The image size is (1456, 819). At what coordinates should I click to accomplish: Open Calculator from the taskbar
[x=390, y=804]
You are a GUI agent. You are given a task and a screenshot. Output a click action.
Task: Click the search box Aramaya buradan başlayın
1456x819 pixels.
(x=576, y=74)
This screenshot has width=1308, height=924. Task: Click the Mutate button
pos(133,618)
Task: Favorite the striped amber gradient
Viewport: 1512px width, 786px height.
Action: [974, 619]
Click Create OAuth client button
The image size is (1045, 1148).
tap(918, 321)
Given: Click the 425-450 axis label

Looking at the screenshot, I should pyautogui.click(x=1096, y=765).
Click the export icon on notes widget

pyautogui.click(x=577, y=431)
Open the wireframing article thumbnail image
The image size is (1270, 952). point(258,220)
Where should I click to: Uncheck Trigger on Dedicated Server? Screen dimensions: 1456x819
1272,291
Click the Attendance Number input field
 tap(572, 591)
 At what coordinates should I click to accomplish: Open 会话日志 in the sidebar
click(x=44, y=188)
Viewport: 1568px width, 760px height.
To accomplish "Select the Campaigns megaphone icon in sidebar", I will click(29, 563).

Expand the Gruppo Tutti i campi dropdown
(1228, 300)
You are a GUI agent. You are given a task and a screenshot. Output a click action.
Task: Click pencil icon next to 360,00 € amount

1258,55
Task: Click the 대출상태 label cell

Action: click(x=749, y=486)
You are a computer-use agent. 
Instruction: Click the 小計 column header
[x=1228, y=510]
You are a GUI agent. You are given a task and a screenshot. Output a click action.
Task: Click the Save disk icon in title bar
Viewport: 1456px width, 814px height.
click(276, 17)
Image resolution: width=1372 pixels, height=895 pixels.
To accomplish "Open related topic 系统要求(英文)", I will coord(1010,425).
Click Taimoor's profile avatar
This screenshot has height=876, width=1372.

Your assignment ::
Output the listing exactly. Leave no line out.

Problem solution ::
The image size is (1456, 819). At what coordinates should I click to accomplish: Open Calculator from the taskbar
[x=390, y=804]
You are a GUI agent. You are given a task and a screenshot. Output a click action.
Task: Click the search box Aramaya buradan başlayın
1456x819 pixels.
(x=576, y=74)
This screenshot has width=1308, height=924. Task: Click the Mutate button
pos(133,618)
Task: Favorite the striped amber gradient
Viewport: 1512px width, 786px height.
Action: [974, 619]
Click Create OAuth client button
The image size is (1045, 1148).
tap(918, 321)
Given: Click the 425-450 axis label

Looking at the screenshot, I should pyautogui.click(x=1096, y=765).
Click the export icon on notes widget

pyautogui.click(x=577, y=431)
Open the wireframing article thumbnail image
The image size is (1270, 952). point(258,220)
Where should I click to: Uncheck Trigger on Dedicated Server? Screen dimensions: 1456x819
1272,291
Click the Attendance Number input field
 tap(572, 591)
 At what coordinates should I click to accomplish: Open 会话日志 in the sidebar
click(x=44, y=188)
Viewport: 1568px width, 760px height.
To accomplish "Select the Campaigns megaphone icon in sidebar", I will click(29, 563).

Expand the Gruppo Tutti i campi dropdown
(1228, 300)
You are a GUI agent. You are given a task and a screenshot. Output a click action.
Task: Click pencil icon next to 360,00 € amount

1258,55
Task: Click the 대출상태 label cell

Action: click(x=749, y=486)
You are a computer-use agent. 
Instruction: Click the 小計 column header
[x=1228, y=510]
You are a GUI agent. You are given a task and a screenshot. Output a click action.
Task: Click the Save disk icon in title bar
Viewport: 1456px width, 814px height.
click(276, 17)
Image resolution: width=1372 pixels, height=895 pixels.
To accomplish "Open related topic 系统要求(英文)", I will coord(1010,425).
Click Taimoor's profile avatar
This screenshot has height=876, width=1372.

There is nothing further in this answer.